A former Unicredit Bank Ireland executive says he has been unable to find employment since resigning from the lender in 2007 after reporting liquidity breaches at the unit that year.
"I've lost everything," said Jonathan Sugarman, who worked at the Italian banking giant's Irish unit for a period in 2007, at the launch on Friday of his eBook The Whistleblower.
Mr Sugarman has repeatedly claimed, including most recently before members of European Parliament last month, that his alerts to superiors and the Central Bank about the lender’s repeated breaches of liquidity requirements in 2007 went unheeded. He subsequently resigned in September 2007.
The Central Bank declined to comment specifically on the issue, while spokespeople for Unicredit didn’t respond to a request for comment.
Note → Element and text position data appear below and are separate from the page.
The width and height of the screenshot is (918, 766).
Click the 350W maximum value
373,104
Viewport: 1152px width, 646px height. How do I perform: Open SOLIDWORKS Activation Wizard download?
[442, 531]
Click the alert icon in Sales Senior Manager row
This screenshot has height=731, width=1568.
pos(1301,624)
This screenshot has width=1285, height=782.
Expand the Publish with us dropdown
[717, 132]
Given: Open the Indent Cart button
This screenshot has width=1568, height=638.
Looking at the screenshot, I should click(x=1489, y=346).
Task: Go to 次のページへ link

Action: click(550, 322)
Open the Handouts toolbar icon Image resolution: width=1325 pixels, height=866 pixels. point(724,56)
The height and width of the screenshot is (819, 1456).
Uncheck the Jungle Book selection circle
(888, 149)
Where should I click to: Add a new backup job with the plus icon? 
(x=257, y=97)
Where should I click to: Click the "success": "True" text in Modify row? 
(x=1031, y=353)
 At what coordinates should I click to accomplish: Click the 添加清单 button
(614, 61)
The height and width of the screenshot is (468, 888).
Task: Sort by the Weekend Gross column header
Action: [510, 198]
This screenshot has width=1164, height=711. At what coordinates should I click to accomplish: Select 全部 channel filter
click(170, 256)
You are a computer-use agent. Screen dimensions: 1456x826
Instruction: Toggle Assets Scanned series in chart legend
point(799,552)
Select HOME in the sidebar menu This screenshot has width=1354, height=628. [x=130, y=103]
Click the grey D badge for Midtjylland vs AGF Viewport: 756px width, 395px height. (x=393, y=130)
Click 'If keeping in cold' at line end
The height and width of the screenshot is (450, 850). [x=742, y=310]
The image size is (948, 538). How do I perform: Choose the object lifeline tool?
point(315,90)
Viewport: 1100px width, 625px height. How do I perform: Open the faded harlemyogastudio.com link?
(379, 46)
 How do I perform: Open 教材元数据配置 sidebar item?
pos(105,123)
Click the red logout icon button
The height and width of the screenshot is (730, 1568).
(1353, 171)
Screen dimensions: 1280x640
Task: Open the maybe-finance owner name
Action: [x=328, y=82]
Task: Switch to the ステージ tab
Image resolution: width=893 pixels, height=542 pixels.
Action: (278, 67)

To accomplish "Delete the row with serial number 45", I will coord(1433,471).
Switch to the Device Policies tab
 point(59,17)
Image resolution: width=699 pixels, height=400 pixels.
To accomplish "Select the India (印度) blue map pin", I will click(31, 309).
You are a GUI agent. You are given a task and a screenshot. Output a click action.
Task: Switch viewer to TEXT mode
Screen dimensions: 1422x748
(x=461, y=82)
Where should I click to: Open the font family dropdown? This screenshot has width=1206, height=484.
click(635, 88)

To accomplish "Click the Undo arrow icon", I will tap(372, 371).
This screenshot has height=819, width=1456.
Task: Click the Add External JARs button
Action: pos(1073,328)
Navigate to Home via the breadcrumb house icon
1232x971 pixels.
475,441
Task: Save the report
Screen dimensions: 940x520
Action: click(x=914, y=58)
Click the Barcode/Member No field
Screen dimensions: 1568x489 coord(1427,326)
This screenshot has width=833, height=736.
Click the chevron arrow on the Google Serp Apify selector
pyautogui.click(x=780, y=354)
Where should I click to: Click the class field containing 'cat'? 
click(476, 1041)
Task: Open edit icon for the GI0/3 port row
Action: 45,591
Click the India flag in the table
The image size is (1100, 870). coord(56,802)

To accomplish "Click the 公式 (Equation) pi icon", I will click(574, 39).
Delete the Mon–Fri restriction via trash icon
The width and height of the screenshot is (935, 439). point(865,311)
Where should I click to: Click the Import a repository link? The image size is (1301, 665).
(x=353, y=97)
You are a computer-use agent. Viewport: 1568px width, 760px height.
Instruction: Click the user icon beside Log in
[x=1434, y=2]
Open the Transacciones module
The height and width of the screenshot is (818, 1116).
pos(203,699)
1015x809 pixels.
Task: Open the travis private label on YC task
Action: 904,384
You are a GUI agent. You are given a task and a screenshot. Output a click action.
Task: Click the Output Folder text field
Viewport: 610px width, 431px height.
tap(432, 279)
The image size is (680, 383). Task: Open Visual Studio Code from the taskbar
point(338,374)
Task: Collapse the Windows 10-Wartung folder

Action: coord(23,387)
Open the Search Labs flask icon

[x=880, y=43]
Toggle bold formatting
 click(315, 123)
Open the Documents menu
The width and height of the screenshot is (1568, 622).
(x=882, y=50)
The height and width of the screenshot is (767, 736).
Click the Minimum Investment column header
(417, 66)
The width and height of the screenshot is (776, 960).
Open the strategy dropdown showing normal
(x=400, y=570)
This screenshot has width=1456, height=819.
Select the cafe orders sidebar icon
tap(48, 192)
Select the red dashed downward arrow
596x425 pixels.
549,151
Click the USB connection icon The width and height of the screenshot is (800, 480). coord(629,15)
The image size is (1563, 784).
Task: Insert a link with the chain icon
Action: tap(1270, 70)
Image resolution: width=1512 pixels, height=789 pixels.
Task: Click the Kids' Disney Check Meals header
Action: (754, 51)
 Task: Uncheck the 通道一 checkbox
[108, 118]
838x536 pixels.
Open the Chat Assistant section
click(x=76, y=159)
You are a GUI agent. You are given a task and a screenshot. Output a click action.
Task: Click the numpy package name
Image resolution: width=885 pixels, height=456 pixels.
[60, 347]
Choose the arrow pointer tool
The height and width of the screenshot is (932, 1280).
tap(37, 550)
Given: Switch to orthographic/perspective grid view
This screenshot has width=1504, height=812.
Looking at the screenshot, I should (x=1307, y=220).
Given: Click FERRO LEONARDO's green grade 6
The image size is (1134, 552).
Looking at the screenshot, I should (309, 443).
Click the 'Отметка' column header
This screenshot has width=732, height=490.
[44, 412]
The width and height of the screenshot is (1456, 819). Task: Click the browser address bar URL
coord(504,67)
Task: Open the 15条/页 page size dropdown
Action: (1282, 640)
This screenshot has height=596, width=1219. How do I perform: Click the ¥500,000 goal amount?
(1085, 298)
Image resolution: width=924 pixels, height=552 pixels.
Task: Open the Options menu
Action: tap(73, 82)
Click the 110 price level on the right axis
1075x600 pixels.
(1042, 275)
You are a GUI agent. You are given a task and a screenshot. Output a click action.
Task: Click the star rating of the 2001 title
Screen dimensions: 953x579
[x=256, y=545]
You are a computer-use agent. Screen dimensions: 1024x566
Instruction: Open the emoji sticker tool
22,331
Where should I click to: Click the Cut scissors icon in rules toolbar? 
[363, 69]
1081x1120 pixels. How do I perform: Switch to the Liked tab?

When asked about the matter in the Dáil in November 2010, then Minister for Finance Brian Lenihan said his department had been informed by the Central Bank that after it learned of the liquidity breach, it followed up with the institution, which rectified the matter. While Mr Lenihan did not refer to Unicredit by name, The Irish Times has established that his comments were in relation to Mr Sugarman's concerns.
“The Central Bank of Ireland has confirmed that this matter has now been fully investigated and the Central Bank is satisfied that all liquidity risk management requirements have been complied with and appropriate steps necessary to prevent any recurrence of this issue have now been taken by the institution concerned,” he said at the time.
However, the Central Bank subsequently fined Unicredit Bank Ireland €315,000 in 2014 for “contraventions” of EU law, including the fact that its holdings of Italian and Spanish government bonds between December 2011 and June 2012 breached permitted limits.